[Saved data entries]
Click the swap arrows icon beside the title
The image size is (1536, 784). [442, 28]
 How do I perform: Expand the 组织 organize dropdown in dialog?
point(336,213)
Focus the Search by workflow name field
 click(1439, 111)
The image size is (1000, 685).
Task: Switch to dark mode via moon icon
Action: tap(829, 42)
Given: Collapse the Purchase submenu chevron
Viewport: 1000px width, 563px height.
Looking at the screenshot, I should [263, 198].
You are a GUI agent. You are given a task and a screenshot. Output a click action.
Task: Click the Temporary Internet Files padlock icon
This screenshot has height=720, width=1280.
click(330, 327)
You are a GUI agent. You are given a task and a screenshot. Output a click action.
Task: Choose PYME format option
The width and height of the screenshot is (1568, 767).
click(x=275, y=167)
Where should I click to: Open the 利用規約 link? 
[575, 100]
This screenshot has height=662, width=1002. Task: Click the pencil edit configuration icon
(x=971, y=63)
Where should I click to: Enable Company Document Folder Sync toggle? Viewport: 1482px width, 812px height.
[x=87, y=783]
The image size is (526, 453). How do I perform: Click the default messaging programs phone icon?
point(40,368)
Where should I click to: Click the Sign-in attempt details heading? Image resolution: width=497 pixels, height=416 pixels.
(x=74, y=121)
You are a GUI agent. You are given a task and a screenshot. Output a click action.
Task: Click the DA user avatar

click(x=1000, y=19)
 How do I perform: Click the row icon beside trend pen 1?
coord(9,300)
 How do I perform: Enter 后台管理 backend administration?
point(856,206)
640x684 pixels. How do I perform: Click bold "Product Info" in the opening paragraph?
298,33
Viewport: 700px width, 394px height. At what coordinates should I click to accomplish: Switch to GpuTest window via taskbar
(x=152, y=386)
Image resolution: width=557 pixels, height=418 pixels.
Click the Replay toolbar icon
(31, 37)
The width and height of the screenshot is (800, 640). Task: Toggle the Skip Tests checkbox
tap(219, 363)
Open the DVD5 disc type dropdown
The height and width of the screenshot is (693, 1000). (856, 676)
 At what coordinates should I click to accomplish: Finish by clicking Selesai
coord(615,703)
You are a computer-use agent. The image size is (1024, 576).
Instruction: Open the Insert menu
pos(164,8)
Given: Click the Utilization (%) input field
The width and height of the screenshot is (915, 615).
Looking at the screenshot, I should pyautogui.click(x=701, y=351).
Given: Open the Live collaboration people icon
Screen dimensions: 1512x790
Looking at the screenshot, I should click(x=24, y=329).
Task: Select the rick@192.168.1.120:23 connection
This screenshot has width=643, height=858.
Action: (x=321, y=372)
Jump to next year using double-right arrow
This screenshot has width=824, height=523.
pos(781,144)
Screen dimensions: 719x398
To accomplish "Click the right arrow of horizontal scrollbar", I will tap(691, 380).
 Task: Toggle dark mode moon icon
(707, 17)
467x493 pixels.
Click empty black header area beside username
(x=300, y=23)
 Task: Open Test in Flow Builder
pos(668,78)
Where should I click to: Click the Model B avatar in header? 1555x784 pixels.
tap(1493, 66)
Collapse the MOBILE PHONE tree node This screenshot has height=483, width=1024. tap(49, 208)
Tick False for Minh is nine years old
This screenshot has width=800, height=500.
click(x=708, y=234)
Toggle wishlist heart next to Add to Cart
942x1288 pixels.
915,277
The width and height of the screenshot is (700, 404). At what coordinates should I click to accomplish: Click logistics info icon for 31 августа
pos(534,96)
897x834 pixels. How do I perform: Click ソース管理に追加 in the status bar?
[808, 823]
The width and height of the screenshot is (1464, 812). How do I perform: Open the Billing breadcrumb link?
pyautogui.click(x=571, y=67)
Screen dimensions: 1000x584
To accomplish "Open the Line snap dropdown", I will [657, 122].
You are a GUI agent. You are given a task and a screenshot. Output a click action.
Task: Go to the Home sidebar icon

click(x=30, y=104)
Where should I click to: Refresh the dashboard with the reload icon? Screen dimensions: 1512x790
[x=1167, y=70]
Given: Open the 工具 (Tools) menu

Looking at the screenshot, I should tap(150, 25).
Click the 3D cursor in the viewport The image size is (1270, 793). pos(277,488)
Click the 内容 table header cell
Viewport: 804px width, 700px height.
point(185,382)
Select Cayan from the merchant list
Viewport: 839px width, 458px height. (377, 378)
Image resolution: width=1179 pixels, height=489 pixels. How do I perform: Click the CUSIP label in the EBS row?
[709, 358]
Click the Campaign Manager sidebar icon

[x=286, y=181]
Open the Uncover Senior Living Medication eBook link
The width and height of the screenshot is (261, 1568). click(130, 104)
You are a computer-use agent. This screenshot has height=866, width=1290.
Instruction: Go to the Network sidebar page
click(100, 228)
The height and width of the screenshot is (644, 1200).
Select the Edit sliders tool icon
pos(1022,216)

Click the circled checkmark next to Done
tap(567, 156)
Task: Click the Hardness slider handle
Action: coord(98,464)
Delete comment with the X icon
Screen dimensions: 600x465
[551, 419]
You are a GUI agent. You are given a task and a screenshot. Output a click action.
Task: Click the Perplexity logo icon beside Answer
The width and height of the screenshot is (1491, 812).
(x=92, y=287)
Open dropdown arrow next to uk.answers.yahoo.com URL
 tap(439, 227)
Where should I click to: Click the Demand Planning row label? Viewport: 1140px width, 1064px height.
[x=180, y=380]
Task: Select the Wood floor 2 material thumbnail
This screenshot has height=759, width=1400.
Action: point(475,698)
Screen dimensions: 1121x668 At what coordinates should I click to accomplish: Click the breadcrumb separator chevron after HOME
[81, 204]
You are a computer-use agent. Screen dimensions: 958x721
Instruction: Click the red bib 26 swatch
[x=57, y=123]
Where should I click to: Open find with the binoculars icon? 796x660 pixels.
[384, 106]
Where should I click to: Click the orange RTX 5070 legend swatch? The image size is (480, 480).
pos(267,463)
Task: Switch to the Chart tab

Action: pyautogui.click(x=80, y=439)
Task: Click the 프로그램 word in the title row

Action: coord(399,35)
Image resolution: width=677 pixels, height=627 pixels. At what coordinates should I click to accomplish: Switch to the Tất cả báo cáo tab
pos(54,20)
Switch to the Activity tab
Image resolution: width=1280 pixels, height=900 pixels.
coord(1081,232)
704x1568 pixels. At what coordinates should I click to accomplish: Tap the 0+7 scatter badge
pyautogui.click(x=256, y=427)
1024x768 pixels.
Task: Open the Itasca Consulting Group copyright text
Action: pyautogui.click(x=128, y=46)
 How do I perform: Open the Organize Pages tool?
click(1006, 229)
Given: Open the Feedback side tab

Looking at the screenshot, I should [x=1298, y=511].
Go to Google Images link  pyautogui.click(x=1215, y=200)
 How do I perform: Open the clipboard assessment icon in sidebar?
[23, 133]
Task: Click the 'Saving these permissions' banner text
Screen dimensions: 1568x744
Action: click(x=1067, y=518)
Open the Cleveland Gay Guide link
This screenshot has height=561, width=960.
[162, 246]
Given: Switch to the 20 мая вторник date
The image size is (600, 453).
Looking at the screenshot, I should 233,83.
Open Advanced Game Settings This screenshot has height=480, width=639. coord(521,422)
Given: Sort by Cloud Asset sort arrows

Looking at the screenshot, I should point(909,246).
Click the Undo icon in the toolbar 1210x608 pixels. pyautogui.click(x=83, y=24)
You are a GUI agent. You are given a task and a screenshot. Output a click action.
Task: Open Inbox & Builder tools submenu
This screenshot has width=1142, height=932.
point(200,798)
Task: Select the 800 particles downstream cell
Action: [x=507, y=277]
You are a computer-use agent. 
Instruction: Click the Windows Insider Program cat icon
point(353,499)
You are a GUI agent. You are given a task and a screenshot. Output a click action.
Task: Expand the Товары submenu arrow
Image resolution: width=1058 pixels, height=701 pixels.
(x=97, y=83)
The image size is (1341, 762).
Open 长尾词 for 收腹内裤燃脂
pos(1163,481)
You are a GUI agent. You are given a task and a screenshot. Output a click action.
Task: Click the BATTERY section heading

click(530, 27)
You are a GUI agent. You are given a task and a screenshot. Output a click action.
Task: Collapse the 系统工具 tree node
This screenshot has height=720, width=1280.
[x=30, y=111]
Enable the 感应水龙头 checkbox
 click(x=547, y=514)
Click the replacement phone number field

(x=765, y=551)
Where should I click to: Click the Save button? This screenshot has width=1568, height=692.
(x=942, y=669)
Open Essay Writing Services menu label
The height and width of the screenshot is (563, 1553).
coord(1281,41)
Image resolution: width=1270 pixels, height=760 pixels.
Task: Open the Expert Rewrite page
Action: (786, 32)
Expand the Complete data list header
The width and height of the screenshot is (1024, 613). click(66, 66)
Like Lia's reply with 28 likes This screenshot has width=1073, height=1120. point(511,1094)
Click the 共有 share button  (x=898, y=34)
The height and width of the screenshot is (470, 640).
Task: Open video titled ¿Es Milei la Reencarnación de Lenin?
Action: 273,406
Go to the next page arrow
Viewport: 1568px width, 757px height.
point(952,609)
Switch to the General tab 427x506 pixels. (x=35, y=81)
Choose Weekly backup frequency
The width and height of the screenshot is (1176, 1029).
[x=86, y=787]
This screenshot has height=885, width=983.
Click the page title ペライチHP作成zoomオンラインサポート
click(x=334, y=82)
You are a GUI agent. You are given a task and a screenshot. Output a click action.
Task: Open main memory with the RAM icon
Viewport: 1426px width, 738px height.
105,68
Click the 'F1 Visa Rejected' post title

PROMPT | Every line from the line containing "How do I perform: Click the row" through the line containing "Screen dimensions: 719x398" in the records above must be retyped exactly. Leave out the rest.

RESPONSE |
 How do I perform: Click the row icon beside trend pen 1?
coord(9,300)
 How do I perform: Enter 后台管理 backend administration?
point(856,206)
640x684 pixels. How do I perform: Click bold "Product Info" in the opening paragraph?
298,33
Viewport: 700px width, 394px height. At what coordinates should I click to accomplish: Switch to GpuTest window via taskbar
(x=152, y=386)
Image resolution: width=557 pixels, height=418 pixels.
Click the Replay toolbar icon
(31, 37)
The width and height of the screenshot is (800, 640). Task: Toggle the Skip Tests checkbox
tap(219, 363)
Open the DVD5 disc type dropdown
The height and width of the screenshot is (693, 1000). (856, 676)
 At what coordinates should I click to accomplish: Finish by clicking Selesai
coord(615,703)
You are a computer-use agent. The image size is (1024, 576).
Instruction: Open the Insert menu
pos(164,8)
Given: Click the Utilization (%) input field
The width and height of the screenshot is (915, 615).
Looking at the screenshot, I should pyautogui.click(x=701, y=351).
Given: Open the Live collaboration people icon
Screen dimensions: 1512x790
Looking at the screenshot, I should click(x=24, y=329).
Task: Select the rick@192.168.1.120:23 connection
This screenshot has width=643, height=858.
Action: (x=321, y=372)
Jump to next year using double-right arrow
This screenshot has width=824, height=523.
pos(781,144)
Screen dimensions: 719x398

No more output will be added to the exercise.